YOUR TASK:
Scan the records below for the line containing "Where should I" and the line containing "Click the Группы". Copy both, plus every line between, exactly.

RECORDS FOR THIS EXERCISE:
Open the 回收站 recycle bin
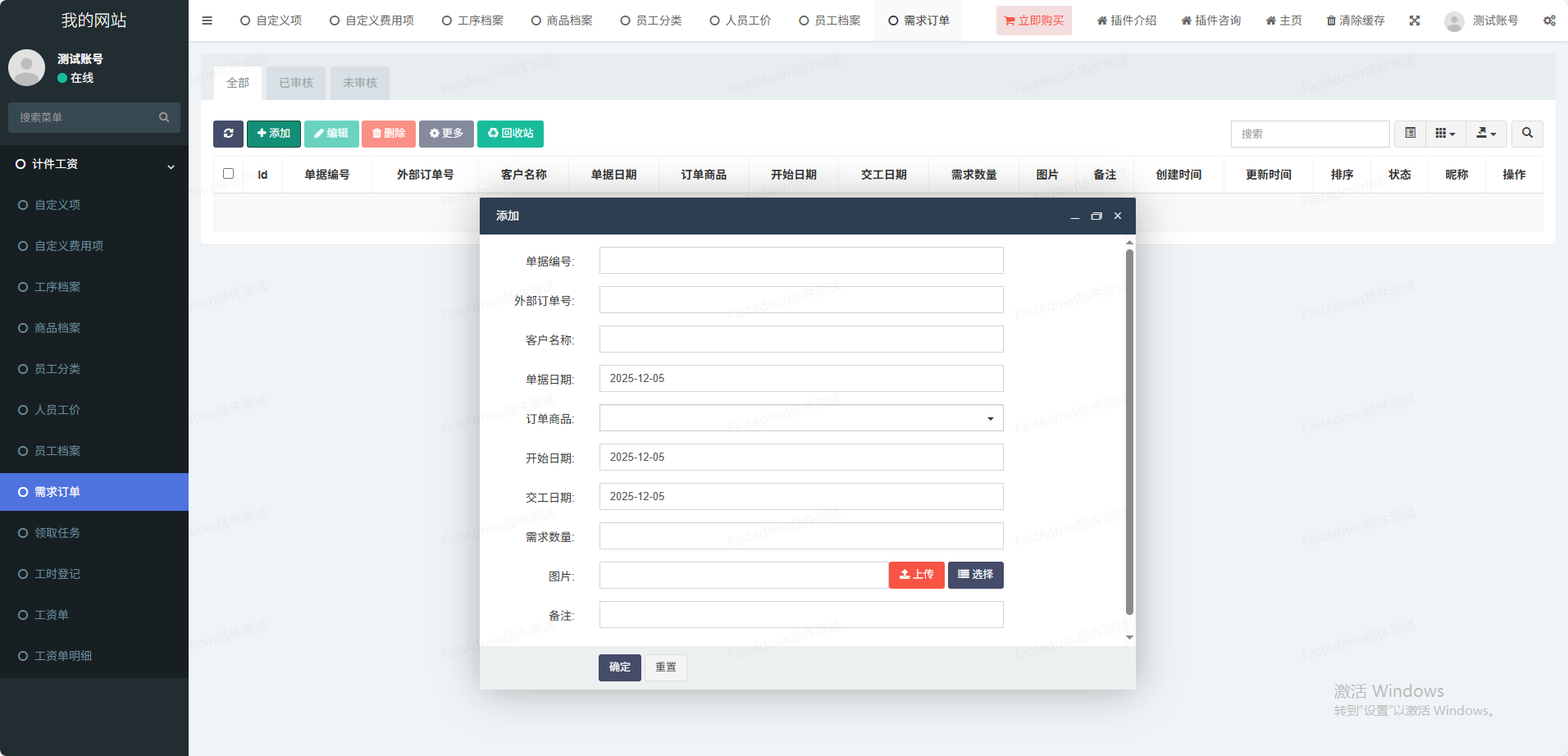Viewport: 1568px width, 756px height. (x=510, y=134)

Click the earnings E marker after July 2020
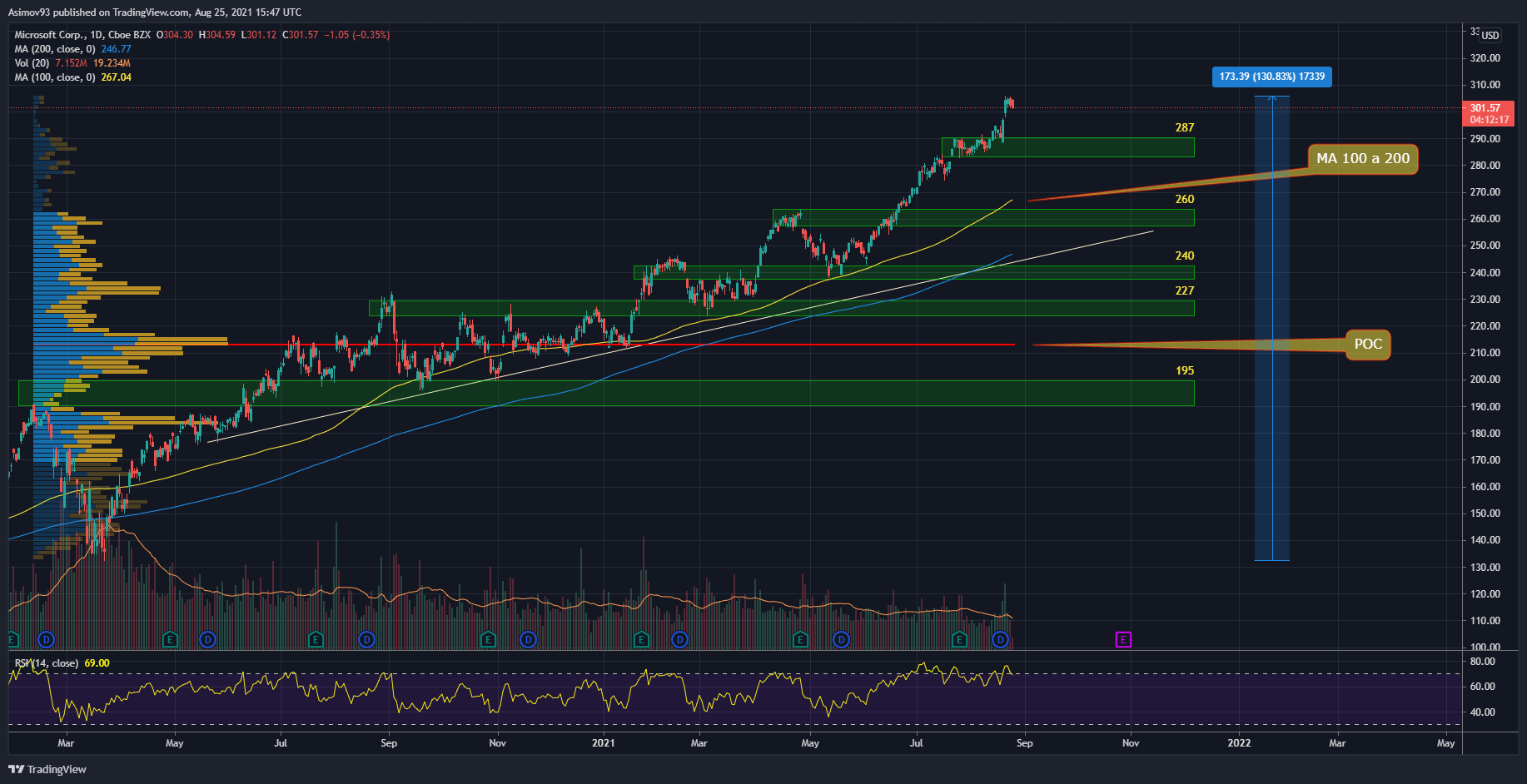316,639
--
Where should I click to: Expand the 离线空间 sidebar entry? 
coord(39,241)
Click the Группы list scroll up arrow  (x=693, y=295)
--
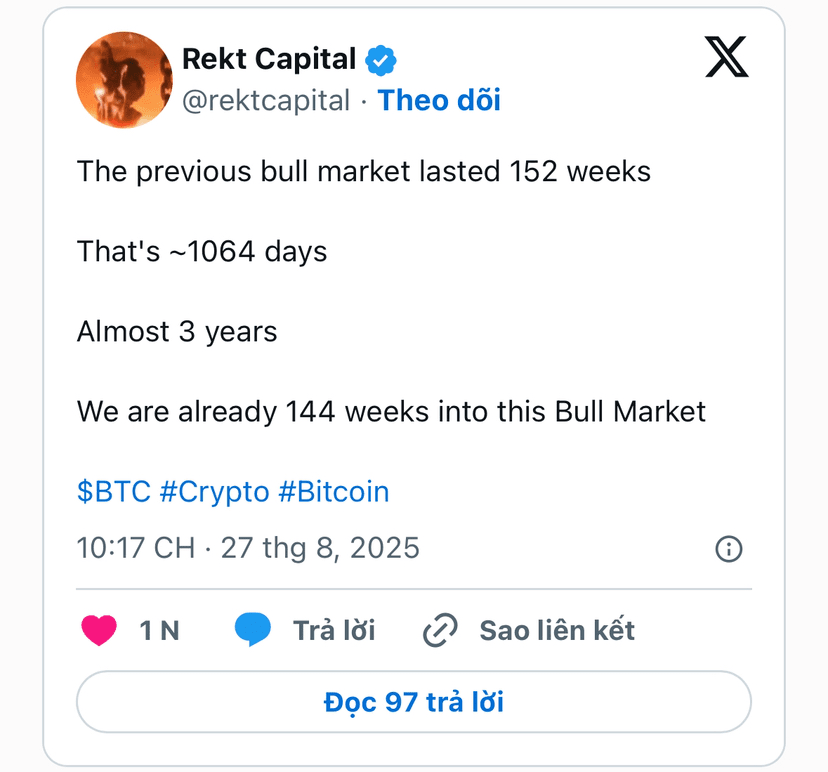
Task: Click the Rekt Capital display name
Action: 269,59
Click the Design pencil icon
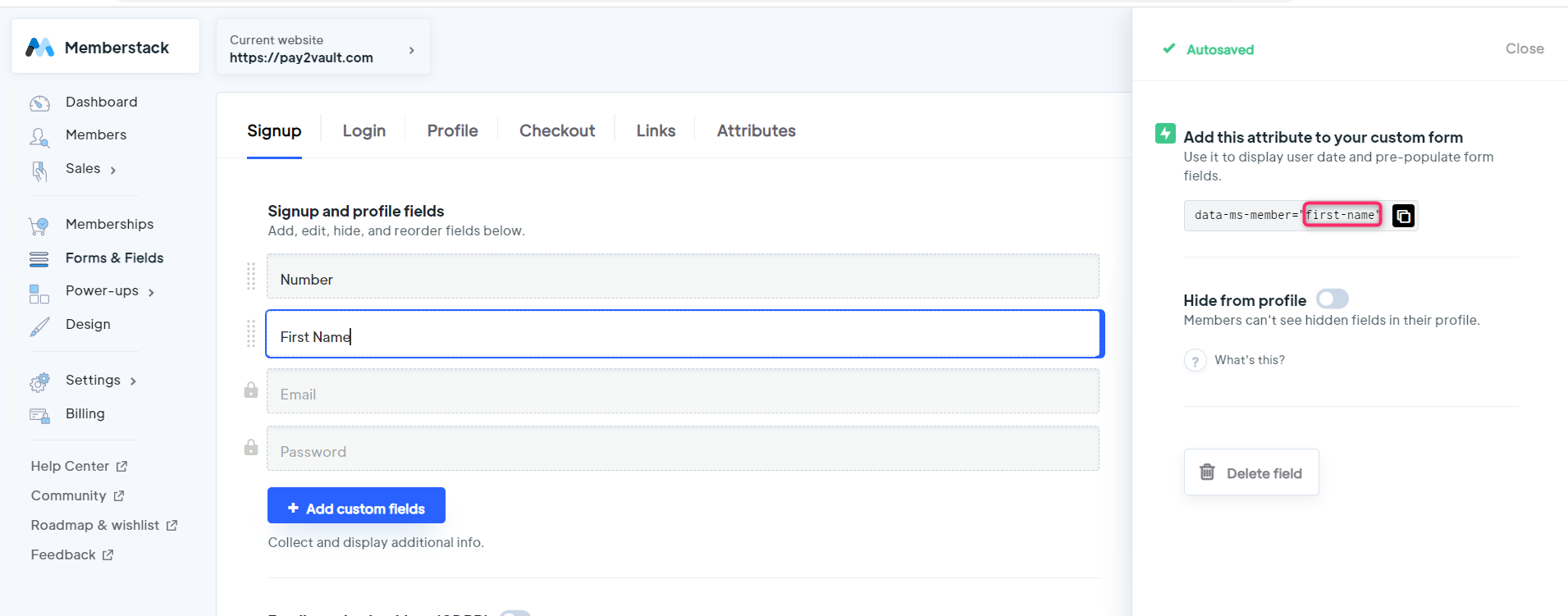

SOLUTION TO THIS TASK:
Where should I click to: Expand the 离线空间 sidebar entry? 
coord(39,241)
Click the Группы list scroll up arrow  (x=693, y=295)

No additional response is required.